Viele Wölfe erlagen diesem Wahn, als die Hungersnot ihren Höhepunkt erreichte. Die Skaarswölfe gaben jede Hoffnung auf eine bessere Zukunft auf, verloren ihren Überlebenswillen und verfielen in eine unheilbare Todessehnsucht. Der Wahn machte sie blind für ihre eigenen Gefährten, ihre Jungen und ihre Pflichten als Rudelwölfe. Sie vergaßen alle geheiligten Wolfstraditionen. Alles, wofür die Wölfe der Hinterlande gekämpft und gelebt hatten. Auch Myrrgloschs Eltern hatte der Wahn blind gemacht.

Edme, die von Geburt an um ihr Überleben kämpfen musste, brachte kein Verständnis dafür auf. Wie Faolan war sie ein Malcadh gewesen, eine „Verfluchte“, ein verkrüppeltes Junges. Nach den Gesetzen der Hinterlandwölfe wurden die Malcadh nach der Geburt ausgesetzt. Wenn sie am Leben blieben, konnten sie als Knochennager in den Clan zurückkehren. Dort lebten sie am Rande der Wolfsgesellschaft, verachtet und misshandelt. Es gab nur eine Hoffnung für sie: die Gaddernag-Spiele zu gewinnen. Dann durften sie als Gardewölfe im Kreis der Heiligen Vulkane dienen, ein nobles und angesehenes Amt.

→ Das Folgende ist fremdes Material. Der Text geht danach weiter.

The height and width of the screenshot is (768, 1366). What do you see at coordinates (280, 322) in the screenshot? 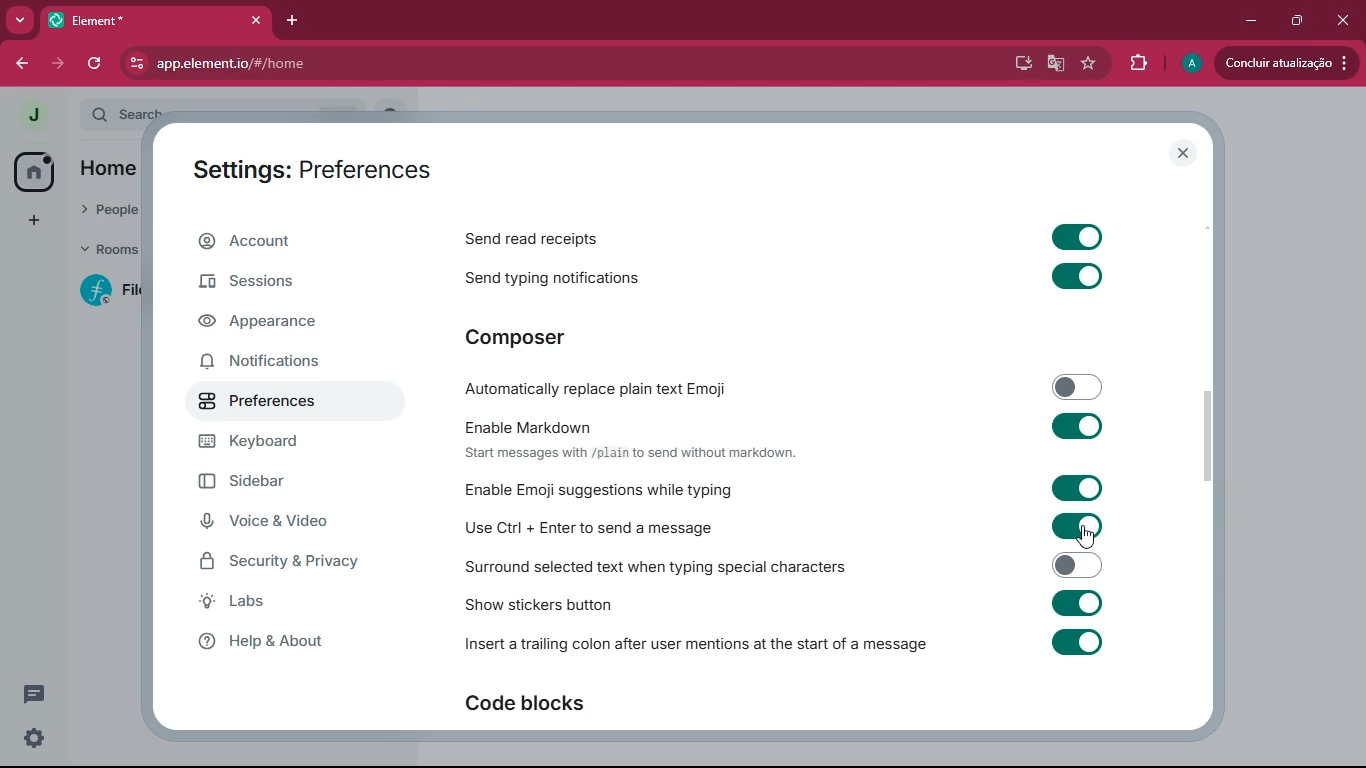
I see `appearance` at bounding box center [280, 322].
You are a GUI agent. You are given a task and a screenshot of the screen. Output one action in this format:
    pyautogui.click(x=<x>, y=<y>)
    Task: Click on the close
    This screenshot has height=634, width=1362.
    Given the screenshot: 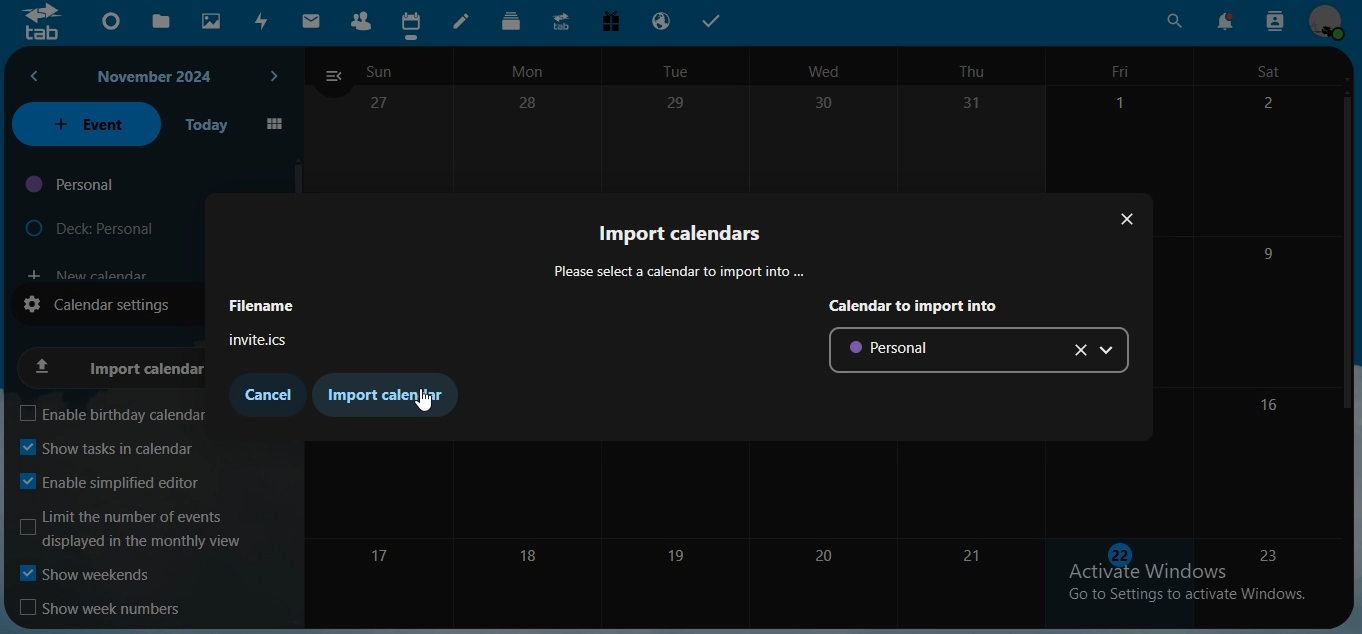 What is the action you would take?
    pyautogui.click(x=1128, y=220)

Edme spürte ein Ziehen, das nicht von ihrer Angst um die Jungen kam. Eine namenlose Traurigkeit überfiel sie. Nie wieder würde sie die tanzenden Feuer des Vulkankreises sehen, die Flammenzungen der Krater, die hell in den Nachthimmel aufloderten. Darin hatte eine solche Schönheit gelegen, besonders während der Fallwinde, die das Innere der Vulkankegel aufwühlten. Die warme Luft über den Kraterflammen hatte ihren Spähsprüngen ungeheuren Auftrieb verliehen. Manchmal hatte sie das Gefühl gehabt, sie könnte höher hinaufschießen als die Gluteulen, die über den Funkenregen hinwegflogen und sich tollkühn in die Tiefe warfen. Von den Kraterhängen holten sie die heißeste Glut herauf, die Rumser. Die Aufgabe der Wölfe bestand darin, die Grimalkin fernzuhalten, räuberische Eulen, die manchmal über dem blubbernden Vulkankessel schwebten, um die heilige Hoole-Glut zu stehlen.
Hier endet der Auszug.